Due diligence and due care on secure systems

Standards are best practices and it is better to follow open standards to build secure systems. In interconnected systems everybody depends on others. Following open standards make the interconnection easier and leverage interoperability. Introducing propriety security systems is not the best practice. When building a secure system we should consider following control categories. 

• Administrator controls (Defining policies, Awareness training, Risk management)
• Technical controls (Routers, IDS, Encryption, Auditing)
• Physical controls (locks, security guards)

All of these categories have to work together to achieve holistic security.But in the real enterprises there are gaps between technical people and managers. Technical people complain that top management don't listen to their requests. And the managers says that they only hear the request of more money. These gaps creates vulnerabilities in the system. Technical people have to understand to make a business case according to the business drives.

Companies consider only the technology when they building security programs. They should consider technology, business process and people using them. Security people have to understand the regulations and legal requirements (Federal laws, State laws).When laws come in to agencies (regulatory bodies) they define regulations. Also security people have to understand the business drivers and the level of risk.

Due diligence and due care is important in building security systems.Due  diligence is accessing the vulnerabilities in the system and the due care is do something about it and fix the problem.
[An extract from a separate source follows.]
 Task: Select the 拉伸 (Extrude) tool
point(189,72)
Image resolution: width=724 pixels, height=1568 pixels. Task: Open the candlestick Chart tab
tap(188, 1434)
Due diligence is uncovering potential dangers, carrying assessments, perform analysis on assessment data, implement risk management and researching and understanding the vulnerabilities, threats and risks.If you brought in to court because of an attack on the your enterprise security system, due diligence is your protector.

Regulation enforce industries to comply with the security. Regulations are important to prevent corruption. USA took a serious look on regulation  after the ENRON downfall.